I arrive at breakfast frazzled, 15 minutes late and with a very excited dog. The lawyer appears less than pleased so I quickly apologize for my tardiness and say "Hey, I hope you don't mind but I brought my dog." I explain the morning's shenanigans and undoubtedly come off as a crazy person but he's sweet and gentlemanly and agrees to drive me and Sadie the Dog home later and of course use his phone to call my friend who has my spare key.
Breakfast itself goes well. The food is delicious, the weather is beautiful, the conversation interesting. Despite my obvious nuttiness he seems to have a twinkle in his eye while we talk and even gives Sadie the Dog some of his food as a treat. He's successful, charming and ready to settle down. No need to worry about the hideous upper arm tattoo; no one's perfect.
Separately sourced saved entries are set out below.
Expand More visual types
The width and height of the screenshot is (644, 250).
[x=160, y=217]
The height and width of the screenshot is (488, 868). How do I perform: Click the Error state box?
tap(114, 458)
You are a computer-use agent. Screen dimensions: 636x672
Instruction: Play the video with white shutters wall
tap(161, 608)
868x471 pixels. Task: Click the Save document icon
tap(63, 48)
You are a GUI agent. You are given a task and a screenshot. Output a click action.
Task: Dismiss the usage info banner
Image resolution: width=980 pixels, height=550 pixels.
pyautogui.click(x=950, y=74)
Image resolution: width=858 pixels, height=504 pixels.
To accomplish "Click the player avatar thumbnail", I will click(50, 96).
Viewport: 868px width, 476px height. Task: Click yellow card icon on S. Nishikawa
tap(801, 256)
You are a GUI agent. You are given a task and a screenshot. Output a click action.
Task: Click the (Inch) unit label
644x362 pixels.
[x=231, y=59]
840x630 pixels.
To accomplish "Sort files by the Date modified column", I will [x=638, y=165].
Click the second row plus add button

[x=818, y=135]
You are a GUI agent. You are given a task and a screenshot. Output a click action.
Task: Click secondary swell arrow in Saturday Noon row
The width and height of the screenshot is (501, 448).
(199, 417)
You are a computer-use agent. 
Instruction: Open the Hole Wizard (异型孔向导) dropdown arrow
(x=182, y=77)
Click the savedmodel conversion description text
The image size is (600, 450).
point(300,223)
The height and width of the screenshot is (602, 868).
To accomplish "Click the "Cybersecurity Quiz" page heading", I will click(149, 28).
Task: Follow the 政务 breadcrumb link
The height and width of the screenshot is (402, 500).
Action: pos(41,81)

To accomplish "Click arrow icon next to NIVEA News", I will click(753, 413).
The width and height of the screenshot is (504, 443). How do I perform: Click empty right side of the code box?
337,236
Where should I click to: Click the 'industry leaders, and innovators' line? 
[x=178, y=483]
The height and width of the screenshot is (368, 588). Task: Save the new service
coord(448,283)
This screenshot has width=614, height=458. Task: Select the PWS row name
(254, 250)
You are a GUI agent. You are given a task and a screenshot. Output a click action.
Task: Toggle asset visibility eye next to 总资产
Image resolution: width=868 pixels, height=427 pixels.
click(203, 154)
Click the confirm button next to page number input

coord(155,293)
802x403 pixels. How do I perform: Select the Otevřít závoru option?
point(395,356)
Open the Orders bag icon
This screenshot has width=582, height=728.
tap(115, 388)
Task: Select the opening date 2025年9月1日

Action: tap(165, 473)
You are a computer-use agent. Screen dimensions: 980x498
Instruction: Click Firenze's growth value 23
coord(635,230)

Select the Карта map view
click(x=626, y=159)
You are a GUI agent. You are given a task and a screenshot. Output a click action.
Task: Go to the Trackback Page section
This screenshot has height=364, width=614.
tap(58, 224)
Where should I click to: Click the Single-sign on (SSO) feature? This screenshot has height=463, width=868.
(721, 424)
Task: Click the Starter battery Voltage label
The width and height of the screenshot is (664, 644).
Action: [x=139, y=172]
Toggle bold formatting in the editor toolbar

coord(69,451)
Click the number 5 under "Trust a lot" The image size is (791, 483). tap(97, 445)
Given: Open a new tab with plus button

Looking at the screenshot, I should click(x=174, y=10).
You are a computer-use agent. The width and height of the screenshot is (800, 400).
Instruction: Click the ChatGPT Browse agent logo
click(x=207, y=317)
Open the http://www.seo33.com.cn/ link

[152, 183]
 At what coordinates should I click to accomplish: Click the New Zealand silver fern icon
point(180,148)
I call my friend who has my spare to discover that she is out of town but her husband may be able to come rescue me. Lawyer drives us home while Sadie the Dog unwittingly dirties the back seat. Friend's husband is already there and immediately sizes up the lawyer. They shake hands and friend's husband wants to know what we're doing the rest of the day and lawyer and I answer awkwardly. Friend's husband and I hug goodbye. Lawyer and I hug goodbye. Sadie the Dog licks both goodbye.
All in all, a good if not great first date. That is except for that whole "I'll die trying" part.